Qa3 often talk and present on the topic of mercury loss to various process systems across a gas processing facility. One key process is the dehydration stage which employs molecular sieve media to dry the gas.
This media also has the secondary effect of removing mercury from the gas via adsorption (rather than chemical reaction). This is typically between 10 - 30% of the mercury. When this occurs, during the mol sieve regeneration cycle, mercury will be driven off the media resulting in highly concentrated regeneration gas. It is very important to consider the fate of this regeneration gas whether that be flaring or fed back into the process.
On a recent study into mercury removal from gas during the regeneration stage on a gas processing facility, Qa3 observed ~ 85% loss of the mercury to the mol sieve media. This removal was unusually high. To investigate further, samples of the media were taken from the inlet and outlet of the mol sieve unit. It was found that the media at the inlet contained ~ 100 ppm mercury but the outlet samples contained 0.9 ppm mercury.

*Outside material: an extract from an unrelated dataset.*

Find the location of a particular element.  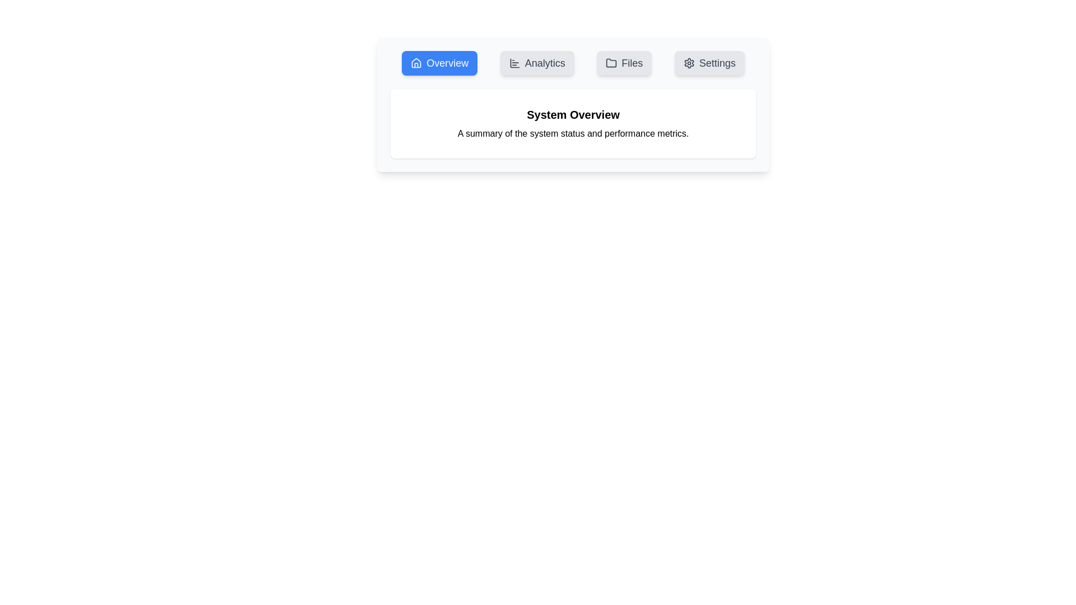

the vertical bar chart icon in the toolbar is located at coordinates (514, 63).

Upon further investigation, it was found that H2S in the gas was forming a sulphide on the surface of the media. This sulphide was reacting with mercury and forming mercuric sulphide (HgS), which was not breaking down during the regeneration cycle. In this way, mercury was accumulating in the unit.
From this study, Qa3 have highlighted that if your mol sieve is being fed by a high mercury, high H2S gas consideration must be given to the potential for exposure to highly contaminated media upon changeout.